A Comissão de Cidadania da Alepe realizou, na última quinta, uma audiência pública sobre a implementação da Política Nacional de Cuidados no Estado. Participantes discutiram a corresponsabilização do Estado sobre o trabalho invisível e não remunerado que recai, histórica e majoritariamente, sobre as mulheres. A deputada Dani Portela, do PT, que presidiu o encontro, ressaltou a urgência de tirar o plano do papel. “O objetivo é justamente que não seja mais uma lei cheia de letra morta, mas uma lei que se transforme em política pública, e política pública que às vezes parece uma palavra tão distante da realidade de muitas pessoas do nosso país, precisam ser executadas com viabilidade e mudança na vida prática.”
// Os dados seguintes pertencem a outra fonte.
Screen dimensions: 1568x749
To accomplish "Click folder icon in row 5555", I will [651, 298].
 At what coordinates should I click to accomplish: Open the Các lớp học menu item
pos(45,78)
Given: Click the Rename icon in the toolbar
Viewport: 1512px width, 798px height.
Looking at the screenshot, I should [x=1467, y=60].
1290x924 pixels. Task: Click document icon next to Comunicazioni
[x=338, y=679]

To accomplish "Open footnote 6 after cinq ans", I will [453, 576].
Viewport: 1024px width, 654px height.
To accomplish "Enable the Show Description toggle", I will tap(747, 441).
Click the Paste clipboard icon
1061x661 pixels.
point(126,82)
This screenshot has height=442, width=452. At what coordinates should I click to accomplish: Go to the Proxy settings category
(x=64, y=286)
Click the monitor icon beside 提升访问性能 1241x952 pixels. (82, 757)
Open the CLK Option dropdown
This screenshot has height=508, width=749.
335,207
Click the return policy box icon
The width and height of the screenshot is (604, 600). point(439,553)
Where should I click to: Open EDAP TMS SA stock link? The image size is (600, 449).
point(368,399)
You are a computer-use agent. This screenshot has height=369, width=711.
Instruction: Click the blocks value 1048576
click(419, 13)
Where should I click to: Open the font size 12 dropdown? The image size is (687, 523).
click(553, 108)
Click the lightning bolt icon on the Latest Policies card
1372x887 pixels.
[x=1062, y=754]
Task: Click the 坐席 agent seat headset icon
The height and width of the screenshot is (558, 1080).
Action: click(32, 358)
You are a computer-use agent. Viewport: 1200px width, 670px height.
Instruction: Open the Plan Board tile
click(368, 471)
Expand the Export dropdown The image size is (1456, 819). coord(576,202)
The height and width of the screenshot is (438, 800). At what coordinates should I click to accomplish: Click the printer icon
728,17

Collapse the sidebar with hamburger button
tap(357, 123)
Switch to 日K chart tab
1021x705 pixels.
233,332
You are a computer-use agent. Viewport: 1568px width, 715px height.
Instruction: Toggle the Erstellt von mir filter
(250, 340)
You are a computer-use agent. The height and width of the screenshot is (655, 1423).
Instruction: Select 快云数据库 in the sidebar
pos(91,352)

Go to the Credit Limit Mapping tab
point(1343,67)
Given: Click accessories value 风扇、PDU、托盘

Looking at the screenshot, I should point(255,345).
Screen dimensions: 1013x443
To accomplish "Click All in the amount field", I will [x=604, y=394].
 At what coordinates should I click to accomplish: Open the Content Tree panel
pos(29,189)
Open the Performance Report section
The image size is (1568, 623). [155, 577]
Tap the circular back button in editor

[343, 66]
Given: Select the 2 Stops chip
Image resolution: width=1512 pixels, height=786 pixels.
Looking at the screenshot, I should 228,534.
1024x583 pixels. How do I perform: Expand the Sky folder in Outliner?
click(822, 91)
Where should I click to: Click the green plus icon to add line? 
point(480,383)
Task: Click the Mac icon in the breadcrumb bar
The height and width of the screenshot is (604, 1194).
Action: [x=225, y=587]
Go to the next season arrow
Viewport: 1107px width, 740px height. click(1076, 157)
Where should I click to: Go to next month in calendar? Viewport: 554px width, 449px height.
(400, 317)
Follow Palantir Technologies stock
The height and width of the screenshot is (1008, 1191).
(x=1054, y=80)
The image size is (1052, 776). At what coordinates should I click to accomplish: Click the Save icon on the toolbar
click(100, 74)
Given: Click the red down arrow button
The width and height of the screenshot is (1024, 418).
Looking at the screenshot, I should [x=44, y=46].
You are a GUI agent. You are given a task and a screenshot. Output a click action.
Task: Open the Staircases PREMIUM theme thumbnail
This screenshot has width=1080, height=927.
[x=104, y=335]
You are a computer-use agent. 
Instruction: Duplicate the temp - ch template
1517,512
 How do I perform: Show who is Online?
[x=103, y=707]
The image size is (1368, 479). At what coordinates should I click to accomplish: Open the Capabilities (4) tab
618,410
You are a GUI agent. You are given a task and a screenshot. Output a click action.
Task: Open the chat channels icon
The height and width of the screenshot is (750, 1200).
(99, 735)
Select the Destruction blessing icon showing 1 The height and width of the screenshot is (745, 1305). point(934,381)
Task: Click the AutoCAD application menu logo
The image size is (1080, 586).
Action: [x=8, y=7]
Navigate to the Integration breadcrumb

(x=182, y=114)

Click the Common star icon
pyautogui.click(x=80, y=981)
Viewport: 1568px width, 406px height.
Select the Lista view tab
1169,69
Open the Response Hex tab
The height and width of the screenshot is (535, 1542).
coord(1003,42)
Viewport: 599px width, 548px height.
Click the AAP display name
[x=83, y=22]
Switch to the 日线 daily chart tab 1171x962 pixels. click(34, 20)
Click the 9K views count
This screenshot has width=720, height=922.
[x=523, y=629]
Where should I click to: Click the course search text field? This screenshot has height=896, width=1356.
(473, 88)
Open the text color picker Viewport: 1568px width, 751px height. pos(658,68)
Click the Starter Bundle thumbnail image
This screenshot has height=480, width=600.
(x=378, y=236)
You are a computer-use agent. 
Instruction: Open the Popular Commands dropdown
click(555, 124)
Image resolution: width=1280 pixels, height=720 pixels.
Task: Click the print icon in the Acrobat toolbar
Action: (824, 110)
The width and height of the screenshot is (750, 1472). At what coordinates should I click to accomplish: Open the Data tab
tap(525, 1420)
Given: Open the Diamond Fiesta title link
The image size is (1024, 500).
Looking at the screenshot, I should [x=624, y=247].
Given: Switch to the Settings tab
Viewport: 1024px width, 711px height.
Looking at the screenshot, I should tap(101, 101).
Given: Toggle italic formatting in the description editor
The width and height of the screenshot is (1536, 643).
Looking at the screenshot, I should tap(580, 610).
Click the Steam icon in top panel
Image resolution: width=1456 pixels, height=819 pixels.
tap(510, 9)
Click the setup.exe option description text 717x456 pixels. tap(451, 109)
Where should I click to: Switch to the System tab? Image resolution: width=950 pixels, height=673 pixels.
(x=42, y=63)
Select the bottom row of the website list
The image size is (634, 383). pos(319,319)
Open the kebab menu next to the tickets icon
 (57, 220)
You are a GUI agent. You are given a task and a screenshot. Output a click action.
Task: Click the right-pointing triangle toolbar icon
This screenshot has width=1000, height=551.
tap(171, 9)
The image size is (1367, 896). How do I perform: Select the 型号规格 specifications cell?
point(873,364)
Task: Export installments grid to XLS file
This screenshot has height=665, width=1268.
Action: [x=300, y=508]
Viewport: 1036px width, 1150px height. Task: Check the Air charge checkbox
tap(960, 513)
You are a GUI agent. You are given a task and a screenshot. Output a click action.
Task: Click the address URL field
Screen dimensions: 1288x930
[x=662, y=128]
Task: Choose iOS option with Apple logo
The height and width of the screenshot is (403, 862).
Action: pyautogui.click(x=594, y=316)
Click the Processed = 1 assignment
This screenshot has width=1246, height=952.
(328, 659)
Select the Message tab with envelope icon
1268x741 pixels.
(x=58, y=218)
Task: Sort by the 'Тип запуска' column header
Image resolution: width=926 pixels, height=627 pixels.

A secretária nacional de Cuidados e Família, Laís Abramo, explicou que o plano envolve articulações de 20 ministérios e prevê ações diretas, como a ampliação de creches e implantação de lavanderias públicas. Ela evidenciou a necessidade de tratar a pauta de forma profissional. “O cuidado é um trabalho. Ele não é simplesmente um ato de afeto, de amor, de devoção. Ele é um trabalho que consome muitas horas diárias de milhões de mulheres nesse país. Uma discussão muito importante que a gente fez, que o trabalho de cuidados no Brasil ele não é apenas feminilizado, ele é profundamente racializado. É por isso que a questão do antirracismo entra como um dos princípios da política.”
Rivane Arantes, do SOS Corpo e integrante do Comitê Estratégico do Plano Nacional de Cuidados, criticou as bases de exploração do atual sistema econômico. “É o trabalho na reprodução social, ou seja, o trabalho doméstico e o trabalho de cuidados que são majoritariamente realizados por nós mulheres, que segue sustentando esse mundo.”
Representando a Secretaria da Mulher do Governo do Estado, Ruhana Berg afirmou que a gestão está na fase de construção do calendário de ações e defendeu a inclusão popular no processo. “Não tem como formular a política pública sem a participação da sociedade civil. O nosso calendário vai contemplar o diálogo intersetorial, mas também os fóruns, as escutas abertas. Acho importante também um comitê com a sociedade civil.”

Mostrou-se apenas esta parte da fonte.